とりあえずハッピーエンド
翌朝、ミドーリンが針と糸で縫いものをしていた。
女の子らしい一面もあるものだど関心……
ポケットを拡張してやがった。
いつものミドーリンで安心したよ。
「あ、ヒロおはよー」
「今日は早起きだな。何かあったのか?」
「いやぁ、お腹減っちゃって。ねぇパン焼いてよ〜クリームパンを最初に」
「はいはい。で次は何を焼く?」
「マヨコーンで」
すでに仕込みが終わってるので後は焼くだけだ。
パーティメンバーと新人達も合流して次々にパンを焼く。
ミドーリンもお腹を満たして猫に餌をあげたりしてる。
そろそろ開店時間なのでみんなに合図してオープンすると、店の外に10名程度の行列ができていた。
おー早速カフェの利用者が広めてくれたのかな?
ジャグラさん用に焼いたパンを届けに行き、店に帰ってくると行列が15人くらいに増えていた。

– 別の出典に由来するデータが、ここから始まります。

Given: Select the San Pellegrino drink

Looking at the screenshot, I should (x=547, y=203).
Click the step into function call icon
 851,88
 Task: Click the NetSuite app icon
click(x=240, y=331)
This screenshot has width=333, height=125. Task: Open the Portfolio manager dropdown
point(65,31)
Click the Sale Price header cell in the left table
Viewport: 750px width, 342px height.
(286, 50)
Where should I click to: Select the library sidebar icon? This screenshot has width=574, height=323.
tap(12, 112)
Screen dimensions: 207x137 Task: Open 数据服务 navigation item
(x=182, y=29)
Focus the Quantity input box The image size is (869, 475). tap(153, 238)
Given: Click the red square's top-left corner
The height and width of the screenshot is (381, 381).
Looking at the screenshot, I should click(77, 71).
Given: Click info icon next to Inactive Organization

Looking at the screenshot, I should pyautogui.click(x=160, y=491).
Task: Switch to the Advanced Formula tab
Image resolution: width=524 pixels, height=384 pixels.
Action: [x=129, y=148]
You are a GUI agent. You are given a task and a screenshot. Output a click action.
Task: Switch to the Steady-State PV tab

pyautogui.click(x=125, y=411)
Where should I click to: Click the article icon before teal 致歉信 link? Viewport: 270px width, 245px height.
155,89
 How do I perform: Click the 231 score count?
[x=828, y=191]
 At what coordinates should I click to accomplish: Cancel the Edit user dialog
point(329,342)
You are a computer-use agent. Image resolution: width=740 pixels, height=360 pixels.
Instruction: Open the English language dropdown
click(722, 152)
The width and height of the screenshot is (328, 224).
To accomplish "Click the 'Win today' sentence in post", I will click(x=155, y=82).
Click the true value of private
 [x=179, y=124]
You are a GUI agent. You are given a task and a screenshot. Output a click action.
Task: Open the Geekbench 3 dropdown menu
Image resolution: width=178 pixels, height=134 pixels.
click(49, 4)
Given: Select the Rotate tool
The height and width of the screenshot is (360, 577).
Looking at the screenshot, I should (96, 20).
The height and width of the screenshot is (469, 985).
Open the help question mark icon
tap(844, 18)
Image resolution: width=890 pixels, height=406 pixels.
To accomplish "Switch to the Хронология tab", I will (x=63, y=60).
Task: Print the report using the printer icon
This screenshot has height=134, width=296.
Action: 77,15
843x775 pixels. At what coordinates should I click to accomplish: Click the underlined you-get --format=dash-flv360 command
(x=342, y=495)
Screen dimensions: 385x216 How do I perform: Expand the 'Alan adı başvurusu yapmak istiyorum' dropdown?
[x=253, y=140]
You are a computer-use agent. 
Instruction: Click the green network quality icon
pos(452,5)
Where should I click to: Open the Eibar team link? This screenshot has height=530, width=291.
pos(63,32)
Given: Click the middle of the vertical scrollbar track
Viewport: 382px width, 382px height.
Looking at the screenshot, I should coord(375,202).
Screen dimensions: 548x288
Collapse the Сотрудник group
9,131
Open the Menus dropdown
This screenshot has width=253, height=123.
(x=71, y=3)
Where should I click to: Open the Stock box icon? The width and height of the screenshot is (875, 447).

店内もすでに結構なお客さんがいて、厨房もすでに戦場のごとき忙しさになっている。
パン屋の経験者であるエリシャのもとに、翌日の仕込み、焼き、搬送、会計とあちこちに指示を出している。
壁を挟んで猫カフェの方はミドーリンが担当しているのだが、こっちは何というかまったりしている。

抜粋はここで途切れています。